▸ **PROBLEM SET**:
1. Render this sentence from the piece on careers in organizational change into Spanish: "Many organizations will react to the downturn with reduced headcount, or compressed organizational structures."
2. Extend the piece on careers in organizational change, picking up right after its last sentence.

▸ **READING TEXT**:
..............................
Thinking about a career in change?
Now is a busy time for people who work in organizational change. As the chaos of the markets settles down from shock to resigned action, there will be a need to assist organizations re energize and rebuild. Many organizations will react to the downturn with reduced headcount, or compressed organizational structures. In my experience, and I am sure that of many who work in change management, a new structure does not alway work very well however well planned on paper. It’s into this space that organizational change specialists step to assist the re energizing of the business – the process of getting the energy flowing again, in a positive and productive direction.
If you are a survivor of the corporate night of the long knifes then giving your all is not always the first concern. Keeping a low profile , head down and out of sight is many’s natural and understandable reaction. It’s always the tallest corn that gets cut first as the old adage goes. If this is the case how will our organizations innovate, thrive and really survive? You need peoples freely given effort to get an organization really buzzing and really competing – that will not come to be when people are anxious and afraid to contribute.
..............................
▸ **DATASET EXTRACT**:
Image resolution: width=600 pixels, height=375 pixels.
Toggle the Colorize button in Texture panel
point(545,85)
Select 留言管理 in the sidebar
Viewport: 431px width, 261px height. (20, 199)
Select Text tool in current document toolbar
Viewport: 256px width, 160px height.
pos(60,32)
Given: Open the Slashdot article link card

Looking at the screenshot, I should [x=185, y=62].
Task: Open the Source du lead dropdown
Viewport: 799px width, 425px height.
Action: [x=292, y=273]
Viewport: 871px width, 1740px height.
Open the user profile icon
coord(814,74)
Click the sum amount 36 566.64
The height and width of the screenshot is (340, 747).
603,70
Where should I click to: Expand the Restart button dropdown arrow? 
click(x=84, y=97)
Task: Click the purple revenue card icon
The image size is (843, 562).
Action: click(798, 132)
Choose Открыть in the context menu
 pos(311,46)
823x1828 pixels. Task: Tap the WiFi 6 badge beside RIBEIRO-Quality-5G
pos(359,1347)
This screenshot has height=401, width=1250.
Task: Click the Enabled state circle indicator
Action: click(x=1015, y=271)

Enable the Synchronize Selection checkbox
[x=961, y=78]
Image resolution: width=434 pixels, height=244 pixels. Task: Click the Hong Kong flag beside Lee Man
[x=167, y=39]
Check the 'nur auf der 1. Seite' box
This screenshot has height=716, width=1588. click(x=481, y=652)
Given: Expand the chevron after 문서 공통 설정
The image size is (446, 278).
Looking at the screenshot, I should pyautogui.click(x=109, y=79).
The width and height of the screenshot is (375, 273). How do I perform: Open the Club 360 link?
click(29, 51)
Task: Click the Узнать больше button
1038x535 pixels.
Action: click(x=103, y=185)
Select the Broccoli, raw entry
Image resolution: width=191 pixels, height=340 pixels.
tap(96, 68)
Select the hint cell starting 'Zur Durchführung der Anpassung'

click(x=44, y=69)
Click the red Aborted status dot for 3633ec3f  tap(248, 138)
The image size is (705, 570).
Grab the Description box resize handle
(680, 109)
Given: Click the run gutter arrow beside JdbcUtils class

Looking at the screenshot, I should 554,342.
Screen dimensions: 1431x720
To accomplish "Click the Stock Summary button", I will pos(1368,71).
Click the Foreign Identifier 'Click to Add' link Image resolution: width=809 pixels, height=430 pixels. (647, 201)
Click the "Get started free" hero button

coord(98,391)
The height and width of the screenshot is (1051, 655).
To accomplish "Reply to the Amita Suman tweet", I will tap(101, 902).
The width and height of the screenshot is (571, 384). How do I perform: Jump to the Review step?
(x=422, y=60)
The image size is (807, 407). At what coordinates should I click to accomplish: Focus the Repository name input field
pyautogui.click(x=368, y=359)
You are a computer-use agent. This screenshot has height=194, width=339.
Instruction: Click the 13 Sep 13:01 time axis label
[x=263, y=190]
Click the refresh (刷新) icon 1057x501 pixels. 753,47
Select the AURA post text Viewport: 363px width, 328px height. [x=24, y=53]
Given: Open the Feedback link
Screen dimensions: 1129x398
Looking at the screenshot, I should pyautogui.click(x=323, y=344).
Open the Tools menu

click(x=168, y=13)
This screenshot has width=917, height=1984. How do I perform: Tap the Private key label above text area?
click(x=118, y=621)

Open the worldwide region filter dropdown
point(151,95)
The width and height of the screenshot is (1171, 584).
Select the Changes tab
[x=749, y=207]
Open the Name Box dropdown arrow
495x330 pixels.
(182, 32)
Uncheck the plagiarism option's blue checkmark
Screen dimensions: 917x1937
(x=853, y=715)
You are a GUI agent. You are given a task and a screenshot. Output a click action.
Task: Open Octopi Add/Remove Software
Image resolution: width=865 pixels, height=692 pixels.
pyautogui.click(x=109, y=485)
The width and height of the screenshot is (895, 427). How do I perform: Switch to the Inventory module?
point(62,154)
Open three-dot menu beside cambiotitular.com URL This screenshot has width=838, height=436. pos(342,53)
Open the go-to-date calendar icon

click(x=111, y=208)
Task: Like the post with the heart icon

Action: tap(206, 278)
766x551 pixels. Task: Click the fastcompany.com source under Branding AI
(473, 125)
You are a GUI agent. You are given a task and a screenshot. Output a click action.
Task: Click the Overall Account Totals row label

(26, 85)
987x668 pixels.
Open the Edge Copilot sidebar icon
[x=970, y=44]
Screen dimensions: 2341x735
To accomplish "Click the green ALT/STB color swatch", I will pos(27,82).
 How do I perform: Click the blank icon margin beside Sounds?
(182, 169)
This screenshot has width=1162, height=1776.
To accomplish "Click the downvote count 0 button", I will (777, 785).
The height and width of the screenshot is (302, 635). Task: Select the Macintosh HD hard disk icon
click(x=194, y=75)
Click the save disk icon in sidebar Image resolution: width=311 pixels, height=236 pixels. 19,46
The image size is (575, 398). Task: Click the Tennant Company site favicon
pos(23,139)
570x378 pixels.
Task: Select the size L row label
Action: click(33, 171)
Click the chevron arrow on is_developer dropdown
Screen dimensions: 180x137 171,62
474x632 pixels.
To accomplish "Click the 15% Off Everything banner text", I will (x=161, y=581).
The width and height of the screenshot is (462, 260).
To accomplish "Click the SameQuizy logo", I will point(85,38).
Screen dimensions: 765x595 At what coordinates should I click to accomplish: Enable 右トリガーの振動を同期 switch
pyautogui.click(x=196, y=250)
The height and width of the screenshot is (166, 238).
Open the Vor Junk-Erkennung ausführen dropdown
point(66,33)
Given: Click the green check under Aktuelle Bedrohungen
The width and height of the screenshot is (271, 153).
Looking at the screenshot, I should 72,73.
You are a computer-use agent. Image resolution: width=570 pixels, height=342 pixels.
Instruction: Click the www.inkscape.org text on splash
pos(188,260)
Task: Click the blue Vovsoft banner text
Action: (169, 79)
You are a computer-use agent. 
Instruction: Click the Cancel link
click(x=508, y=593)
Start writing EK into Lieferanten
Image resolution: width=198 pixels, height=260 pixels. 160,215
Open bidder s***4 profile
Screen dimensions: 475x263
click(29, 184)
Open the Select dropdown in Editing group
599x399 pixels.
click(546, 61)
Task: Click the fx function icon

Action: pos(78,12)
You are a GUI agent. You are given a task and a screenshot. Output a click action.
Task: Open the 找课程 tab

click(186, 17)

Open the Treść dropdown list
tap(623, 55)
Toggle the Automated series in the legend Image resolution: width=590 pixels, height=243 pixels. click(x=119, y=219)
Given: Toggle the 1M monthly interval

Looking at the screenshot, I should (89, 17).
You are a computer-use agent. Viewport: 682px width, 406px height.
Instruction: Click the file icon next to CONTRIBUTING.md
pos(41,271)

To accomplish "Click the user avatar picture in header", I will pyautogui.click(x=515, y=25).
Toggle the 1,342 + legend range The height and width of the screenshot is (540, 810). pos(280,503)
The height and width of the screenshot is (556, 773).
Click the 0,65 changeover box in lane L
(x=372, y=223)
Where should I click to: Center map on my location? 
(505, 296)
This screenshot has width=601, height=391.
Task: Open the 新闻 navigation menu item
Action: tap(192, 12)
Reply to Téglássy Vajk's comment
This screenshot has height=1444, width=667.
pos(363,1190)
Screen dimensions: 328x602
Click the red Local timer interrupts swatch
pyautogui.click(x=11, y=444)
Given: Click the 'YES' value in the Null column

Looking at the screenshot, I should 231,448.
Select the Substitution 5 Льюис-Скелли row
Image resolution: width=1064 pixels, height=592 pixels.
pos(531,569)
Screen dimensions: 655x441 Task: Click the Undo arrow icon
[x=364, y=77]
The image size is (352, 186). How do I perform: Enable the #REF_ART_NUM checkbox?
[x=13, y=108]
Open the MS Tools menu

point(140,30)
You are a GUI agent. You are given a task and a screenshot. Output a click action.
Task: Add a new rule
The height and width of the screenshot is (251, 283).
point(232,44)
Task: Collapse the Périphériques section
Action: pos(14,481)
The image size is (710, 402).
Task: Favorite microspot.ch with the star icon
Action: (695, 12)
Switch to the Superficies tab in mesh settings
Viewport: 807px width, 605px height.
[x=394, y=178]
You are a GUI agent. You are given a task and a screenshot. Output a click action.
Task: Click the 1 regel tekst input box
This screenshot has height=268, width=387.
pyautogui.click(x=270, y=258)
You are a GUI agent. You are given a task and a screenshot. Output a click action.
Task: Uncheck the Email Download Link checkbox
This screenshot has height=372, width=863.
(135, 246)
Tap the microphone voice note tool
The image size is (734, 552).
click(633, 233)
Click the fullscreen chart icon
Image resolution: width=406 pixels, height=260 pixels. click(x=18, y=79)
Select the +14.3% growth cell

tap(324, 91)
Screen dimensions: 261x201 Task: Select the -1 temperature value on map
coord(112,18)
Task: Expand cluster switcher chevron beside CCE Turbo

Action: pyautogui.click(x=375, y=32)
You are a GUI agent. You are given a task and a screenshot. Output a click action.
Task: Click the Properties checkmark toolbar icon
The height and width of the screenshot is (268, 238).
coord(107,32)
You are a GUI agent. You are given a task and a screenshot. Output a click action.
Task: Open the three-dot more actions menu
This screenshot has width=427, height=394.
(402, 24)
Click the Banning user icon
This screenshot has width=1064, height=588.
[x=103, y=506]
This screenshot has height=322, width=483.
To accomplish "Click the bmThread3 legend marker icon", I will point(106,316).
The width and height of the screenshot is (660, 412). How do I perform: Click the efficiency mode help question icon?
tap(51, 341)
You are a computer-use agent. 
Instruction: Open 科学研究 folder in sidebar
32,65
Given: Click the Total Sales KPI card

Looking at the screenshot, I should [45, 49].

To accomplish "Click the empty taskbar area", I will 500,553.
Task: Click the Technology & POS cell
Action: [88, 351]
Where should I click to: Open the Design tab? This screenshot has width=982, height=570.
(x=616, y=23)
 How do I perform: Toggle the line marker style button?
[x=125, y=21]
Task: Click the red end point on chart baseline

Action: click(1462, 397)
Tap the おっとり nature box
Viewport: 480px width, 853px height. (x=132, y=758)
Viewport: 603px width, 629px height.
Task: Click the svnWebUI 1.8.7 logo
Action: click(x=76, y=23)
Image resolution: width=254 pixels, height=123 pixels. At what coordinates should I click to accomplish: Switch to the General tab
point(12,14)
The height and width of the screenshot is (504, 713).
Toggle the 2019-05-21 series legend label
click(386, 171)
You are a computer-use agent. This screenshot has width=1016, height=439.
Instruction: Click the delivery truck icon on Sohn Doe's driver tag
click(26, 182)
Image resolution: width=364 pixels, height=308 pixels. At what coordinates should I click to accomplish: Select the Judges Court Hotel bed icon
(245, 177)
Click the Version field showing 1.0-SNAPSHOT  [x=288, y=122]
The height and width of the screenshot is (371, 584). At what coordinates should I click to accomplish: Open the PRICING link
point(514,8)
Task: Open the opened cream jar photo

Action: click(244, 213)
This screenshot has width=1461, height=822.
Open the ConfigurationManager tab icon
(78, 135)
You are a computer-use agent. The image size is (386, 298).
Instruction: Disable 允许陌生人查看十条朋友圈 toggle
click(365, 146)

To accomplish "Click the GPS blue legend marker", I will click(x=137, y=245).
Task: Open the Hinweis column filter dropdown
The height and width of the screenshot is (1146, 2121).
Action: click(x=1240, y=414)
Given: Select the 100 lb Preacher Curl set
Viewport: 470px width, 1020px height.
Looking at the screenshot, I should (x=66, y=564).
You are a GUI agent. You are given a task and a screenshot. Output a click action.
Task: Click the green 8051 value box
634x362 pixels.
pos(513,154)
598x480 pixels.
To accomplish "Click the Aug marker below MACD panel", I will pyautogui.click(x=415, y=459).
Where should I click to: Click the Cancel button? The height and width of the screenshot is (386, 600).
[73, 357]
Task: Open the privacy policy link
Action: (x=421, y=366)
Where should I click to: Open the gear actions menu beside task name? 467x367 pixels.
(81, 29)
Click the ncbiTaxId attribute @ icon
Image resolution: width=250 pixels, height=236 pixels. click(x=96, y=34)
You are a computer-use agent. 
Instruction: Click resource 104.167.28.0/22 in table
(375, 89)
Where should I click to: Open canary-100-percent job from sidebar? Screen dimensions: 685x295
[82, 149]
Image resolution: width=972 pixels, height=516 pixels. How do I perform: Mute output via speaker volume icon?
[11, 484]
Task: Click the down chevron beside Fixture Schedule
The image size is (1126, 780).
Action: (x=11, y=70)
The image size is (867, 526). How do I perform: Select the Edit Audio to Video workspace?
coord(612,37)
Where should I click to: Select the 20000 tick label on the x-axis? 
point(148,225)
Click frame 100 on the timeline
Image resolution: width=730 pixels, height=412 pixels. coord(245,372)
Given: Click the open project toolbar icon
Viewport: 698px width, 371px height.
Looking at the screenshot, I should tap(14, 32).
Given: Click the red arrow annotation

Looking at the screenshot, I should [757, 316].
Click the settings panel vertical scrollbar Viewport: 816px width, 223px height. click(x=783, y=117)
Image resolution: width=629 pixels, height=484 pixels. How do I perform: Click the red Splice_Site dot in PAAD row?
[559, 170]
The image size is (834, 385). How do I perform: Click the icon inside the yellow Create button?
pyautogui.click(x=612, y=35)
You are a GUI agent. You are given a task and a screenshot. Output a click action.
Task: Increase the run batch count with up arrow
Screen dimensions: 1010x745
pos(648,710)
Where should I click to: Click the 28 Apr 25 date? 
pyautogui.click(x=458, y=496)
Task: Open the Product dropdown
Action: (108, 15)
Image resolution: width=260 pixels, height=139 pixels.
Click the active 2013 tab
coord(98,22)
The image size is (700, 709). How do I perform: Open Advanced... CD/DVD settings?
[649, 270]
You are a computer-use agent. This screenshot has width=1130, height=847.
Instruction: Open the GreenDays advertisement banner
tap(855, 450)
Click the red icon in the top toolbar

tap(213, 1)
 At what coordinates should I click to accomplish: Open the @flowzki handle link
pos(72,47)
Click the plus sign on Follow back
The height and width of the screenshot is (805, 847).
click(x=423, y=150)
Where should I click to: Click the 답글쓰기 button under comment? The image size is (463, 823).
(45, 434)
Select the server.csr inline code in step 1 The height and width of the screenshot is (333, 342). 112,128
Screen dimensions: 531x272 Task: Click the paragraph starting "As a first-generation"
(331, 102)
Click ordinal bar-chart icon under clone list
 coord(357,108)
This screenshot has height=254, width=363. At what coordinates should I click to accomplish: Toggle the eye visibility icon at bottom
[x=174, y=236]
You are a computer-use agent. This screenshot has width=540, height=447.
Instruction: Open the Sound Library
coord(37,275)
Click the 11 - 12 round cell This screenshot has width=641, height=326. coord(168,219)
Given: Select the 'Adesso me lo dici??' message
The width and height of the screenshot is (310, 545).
..............................
▸ **ANSWERS BELOW**:
1. Muchas organizaciones reaccionarán ante la recesión con una reducción de plantilla o con estructuras organizativas comprimidas.

2.
So what has this got to do with a career in change? Well history tells us that the situation we are in now is not new, the scale may be larger than we have experienced for a while but the situation is not in itself new. Change can be managed in a positive and engaging way – or an imposed and brutal way – there is a choice. What many organizations are lacking is people who see change as their role , their vocation, their territory. If we had more really committed change agents, change managers, change executives, change leaders then we would I am sure have more positive and well implemented change. We rarely accept amateur accountants or people who want to dabble in medicine, but change is an area of work we think we all know a bit about and so can have a bash at.
So why don’t you think about a career in change and become an expert in demand – as any really good practitioner is at the moment. It doesn’t stop you having another role within the organization, but being an expert in positive change management is never going to go out of fashion.